Sarah also referred to the (former) Commission for Rural Communities’ ‘Mind the Gap: Digital England – a rural perspective’ report: “Currently, the incidence of rural home working is as much as three times greater than for urban areas”.

Here are a few examples of successful community-led broadband projects across the UK, which Sarah mentioned:
- Hebrides.net
- Angus Broadband Co-operative Limited
- The Tegola Project (watch our dot.rural seminar on this, by Dr Andy Dearden, here)
- The Phone Co-operative and the Isle of Eigg Heritage Trust

Following this template, Sarah urged communities to state their demand and outline potential benefits when agitating their councillors, quoting the Broadband Delivery UK's plan (to be developed by July 2012).

I finally met Norette Ferns (fellow tweeter, on behalf of SNRNwebsite) in the audience.
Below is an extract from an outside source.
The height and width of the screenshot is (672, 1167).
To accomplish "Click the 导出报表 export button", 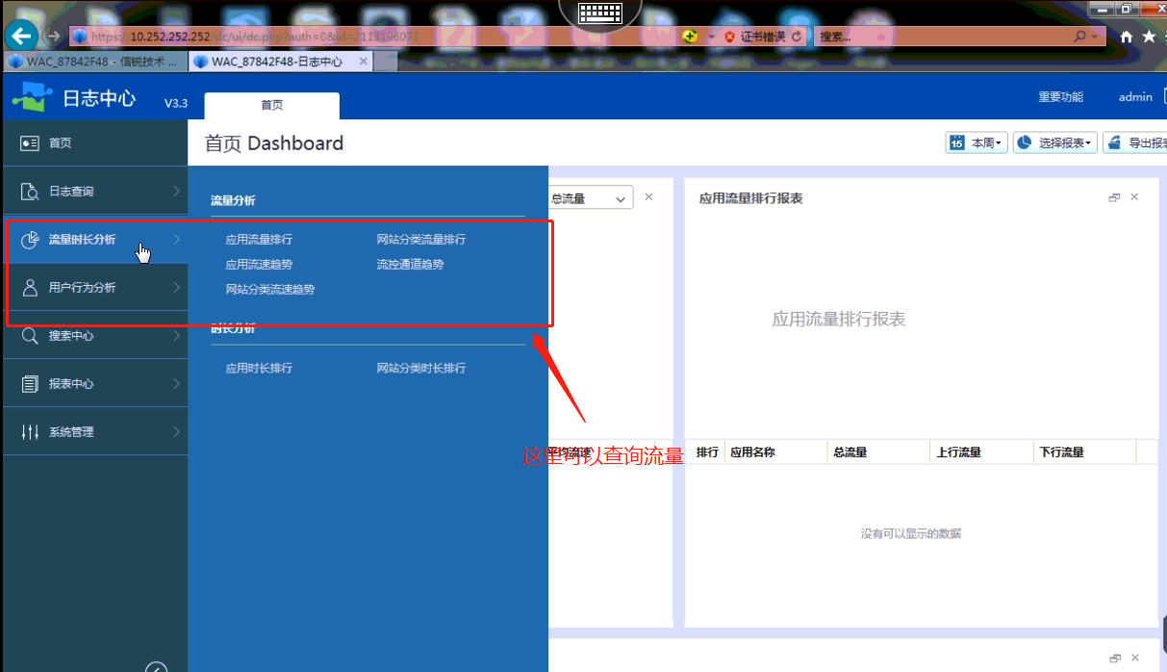I will 1137,142.
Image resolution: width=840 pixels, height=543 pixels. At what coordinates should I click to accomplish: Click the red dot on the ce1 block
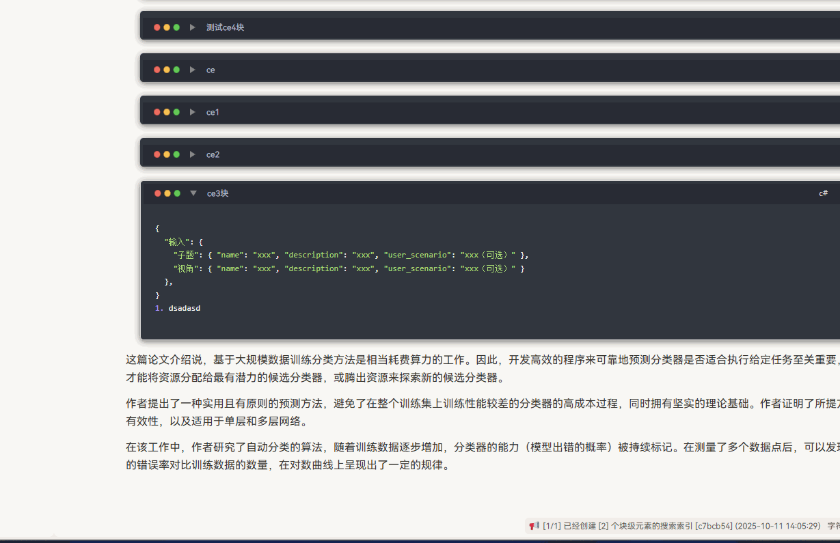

It was also great to see one lady there after attending the Café Connect in Drumnadrochit the night before – we officially have a groupie!

Sarah’s research normally involves touring Scotland in a camper van for days on end, collecting data. So this, along with her involvement in the Scotland National Rural Network’s Village Halls & Community Buildings Networking event in Birnam, mean she’s no stranger to the Café Connect concept. This all stood her in good stead for the lively discussion session that followed…

- Do/Can communities ‘become’ resilient, or do they start off as resilient? Is it “something a community has, or something they get through fighting?
- Using ‘white space’ technology for rural broadband, i.e. the current trial on the Isle of Bute.
- “Is there a gap between what people want to do/change in their communities, and what they’re actually prepared to do?
- “Online engagement isn’t the only answer for seeding community action – traditional methods (posters, word of mouth etc) are also invaluable which is probably quite a good thing for the communities’ ‘health’.
- Real concerns over the prohibitive cost of satellite broadband provision, and capacity issues as more and more of the community get online.
- Queries over what’s actually possible with high-speed broadband; “what do people do with it?” (linking in with the dot.rural SIRA project’s case study work).
- Concerns over the compatibility and upgrading of hardware to cope with the increasing high-speed broadband provision.
- Expectations of broadband provision, and the differences depending on “where you’ve come from” (if you’re an incomer).
- The increasing focus on ‘remote rural’ areas, but what about the forgotten ‘in between spaces’?
- Issues of capacity/time for effective community engagement; the need for external resource to assist with this.
- The challenges associated with science jargon and the choice of language employed by policymakers and government, i.e. “what does it actually mean – in terms of download speeds etc – to go from, say, 2 to 4 Mbps?

Special thanks goes to Fay Jones (the Cannich champion), Ian, Edward and Robbie for their contributions to the debate.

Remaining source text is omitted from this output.